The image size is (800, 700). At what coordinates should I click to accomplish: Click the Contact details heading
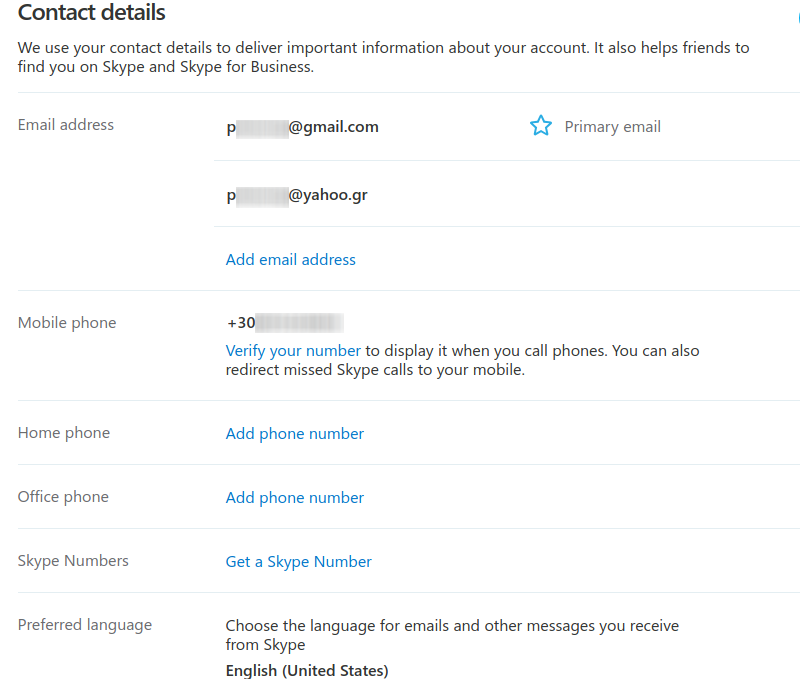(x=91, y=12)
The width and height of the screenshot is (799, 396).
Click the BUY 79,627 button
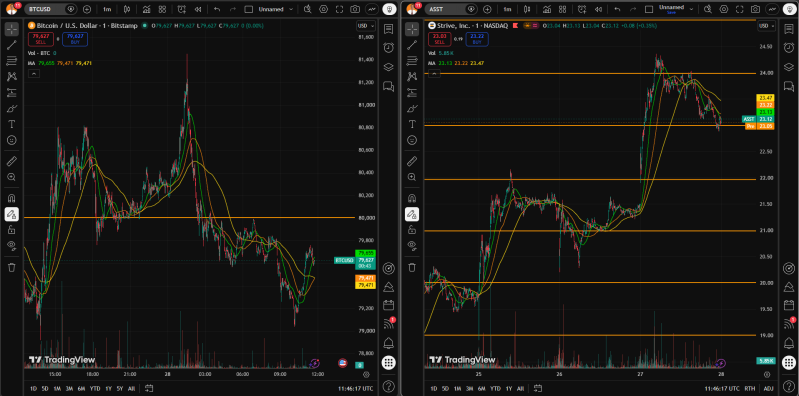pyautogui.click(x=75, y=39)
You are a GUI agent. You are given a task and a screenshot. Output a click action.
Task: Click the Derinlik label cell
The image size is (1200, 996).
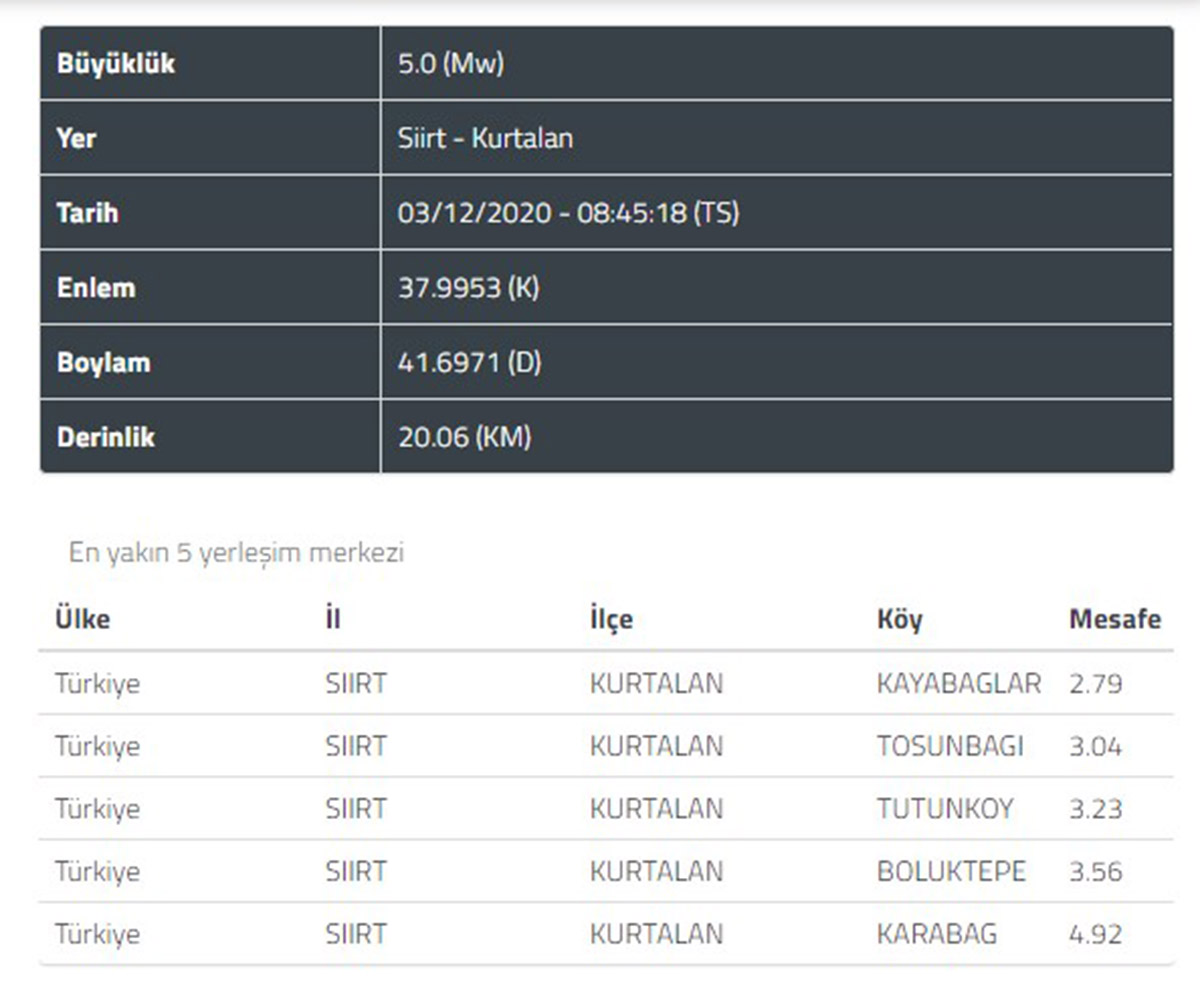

- - -

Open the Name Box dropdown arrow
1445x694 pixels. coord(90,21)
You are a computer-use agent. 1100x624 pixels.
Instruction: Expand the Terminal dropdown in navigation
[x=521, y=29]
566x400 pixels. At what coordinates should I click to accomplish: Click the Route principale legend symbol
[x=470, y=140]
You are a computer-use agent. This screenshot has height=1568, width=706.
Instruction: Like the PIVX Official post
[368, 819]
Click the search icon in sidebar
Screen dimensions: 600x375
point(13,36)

- - -

WHAT YOU NEED TO DO
Where the word "computer" is present in a line of the listing, copy that line.

RESPONSE
You are a computer-use agent. 1100x624 pixels.
You are a computer-use agent. This screenshot has height=1568, width=706.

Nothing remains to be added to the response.